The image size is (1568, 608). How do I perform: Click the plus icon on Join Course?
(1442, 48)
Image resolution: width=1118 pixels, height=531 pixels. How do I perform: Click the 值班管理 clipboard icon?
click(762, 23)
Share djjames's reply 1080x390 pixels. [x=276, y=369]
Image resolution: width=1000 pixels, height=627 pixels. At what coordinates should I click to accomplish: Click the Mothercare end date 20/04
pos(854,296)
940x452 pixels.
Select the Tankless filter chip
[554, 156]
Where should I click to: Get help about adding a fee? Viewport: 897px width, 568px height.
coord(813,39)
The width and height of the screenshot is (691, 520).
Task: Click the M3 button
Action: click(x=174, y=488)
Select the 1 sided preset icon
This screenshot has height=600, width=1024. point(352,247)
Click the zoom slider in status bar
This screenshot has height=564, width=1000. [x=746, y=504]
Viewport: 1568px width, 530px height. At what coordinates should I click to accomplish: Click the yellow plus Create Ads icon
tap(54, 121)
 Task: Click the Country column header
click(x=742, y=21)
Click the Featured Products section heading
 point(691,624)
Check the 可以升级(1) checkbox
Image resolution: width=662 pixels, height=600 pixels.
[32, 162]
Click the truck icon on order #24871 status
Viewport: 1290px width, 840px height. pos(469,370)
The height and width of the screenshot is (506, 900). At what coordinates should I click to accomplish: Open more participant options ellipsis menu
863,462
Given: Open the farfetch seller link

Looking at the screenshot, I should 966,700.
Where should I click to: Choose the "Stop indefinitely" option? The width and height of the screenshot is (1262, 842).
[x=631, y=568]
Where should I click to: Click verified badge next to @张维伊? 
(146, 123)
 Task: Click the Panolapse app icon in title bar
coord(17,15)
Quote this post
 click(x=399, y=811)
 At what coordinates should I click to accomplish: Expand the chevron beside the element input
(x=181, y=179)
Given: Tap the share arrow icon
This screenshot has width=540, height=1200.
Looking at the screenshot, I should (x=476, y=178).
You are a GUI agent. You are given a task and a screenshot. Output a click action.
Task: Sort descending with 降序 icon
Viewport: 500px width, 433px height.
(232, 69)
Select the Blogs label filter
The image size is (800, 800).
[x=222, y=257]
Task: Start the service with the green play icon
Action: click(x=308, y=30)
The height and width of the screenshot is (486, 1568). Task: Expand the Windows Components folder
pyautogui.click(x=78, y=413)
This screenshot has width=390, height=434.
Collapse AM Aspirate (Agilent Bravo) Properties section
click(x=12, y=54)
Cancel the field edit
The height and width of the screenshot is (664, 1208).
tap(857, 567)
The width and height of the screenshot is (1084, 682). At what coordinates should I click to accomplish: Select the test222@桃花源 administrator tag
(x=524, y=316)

# # #

— Try it —
From the first line to the last, print the listing above exactly.

— Answer to the problem —
The image size is (1568, 608). How do I perform: Click the plus icon on Join Course?
(1442, 48)
Image resolution: width=1118 pixels, height=531 pixels. How do I perform: Click the 值班管理 clipboard icon?
click(762, 23)
Share djjames's reply 1080x390 pixels. [x=276, y=369]
Image resolution: width=1000 pixels, height=627 pixels. At what coordinates should I click to accomplish: Click the Mothercare end date 20/04
pos(854,296)
940x452 pixels.
Select the Tankless filter chip
[554, 156]
Where should I click to: Get help about adding a fee? Viewport: 897px width, 568px height.
coord(813,39)
The width and height of the screenshot is (691, 520).
Task: Click the M3 button
Action: click(x=174, y=488)
Select the 1 sided preset icon
This screenshot has height=600, width=1024. point(352,247)
Click the zoom slider in status bar
This screenshot has height=564, width=1000. [x=746, y=504]
Viewport: 1568px width, 530px height. At what coordinates should I click to accomplish: Click the yellow plus Create Ads icon
tap(54, 121)
 Task: Click the Country column header
click(x=742, y=21)
Click the Featured Products section heading
 point(691,624)
Check the 可以升级(1) checkbox
Image resolution: width=662 pixels, height=600 pixels.
[32, 162]
Click the truck icon on order #24871 status
Viewport: 1290px width, 840px height. pos(469,370)
The height and width of the screenshot is (506, 900). At what coordinates should I click to accomplish: Open more participant options ellipsis menu
863,462
Given: Open the farfetch seller link

Looking at the screenshot, I should 966,700.
Where should I click to: Choose the "Stop indefinitely" option? The width and height of the screenshot is (1262, 842).
[x=631, y=568]
Where should I click to: Click verified badge next to @张维伊? 
(146, 123)
 Task: Click the Panolapse app icon in title bar
coord(17,15)
Quote this post
 click(x=399, y=811)
 At what coordinates should I click to accomplish: Expand the chevron beside the element input
(x=181, y=179)
Given: Tap the share arrow icon
This screenshot has width=540, height=1200.
Looking at the screenshot, I should (x=476, y=178).
You are a GUI agent. You are given a task and a screenshot. Output a click action.
Task: Sort descending with 降序 icon
Viewport: 500px width, 433px height.
(232, 69)
Select the Blogs label filter
The image size is (800, 800).
[x=222, y=257]
Task: Start the service with the green play icon
Action: click(x=308, y=30)
The height and width of the screenshot is (486, 1568). Task: Expand the Windows Components folder
pyautogui.click(x=78, y=413)
This screenshot has width=390, height=434.
Collapse AM Aspirate (Agilent Bravo) Properties section
click(x=12, y=54)
Cancel the field edit
The height and width of the screenshot is (664, 1208).
tap(857, 567)
The width and height of the screenshot is (1084, 682). At what coordinates should I click to accomplish: Select the test222@桃花源 administrator tag
(x=524, y=316)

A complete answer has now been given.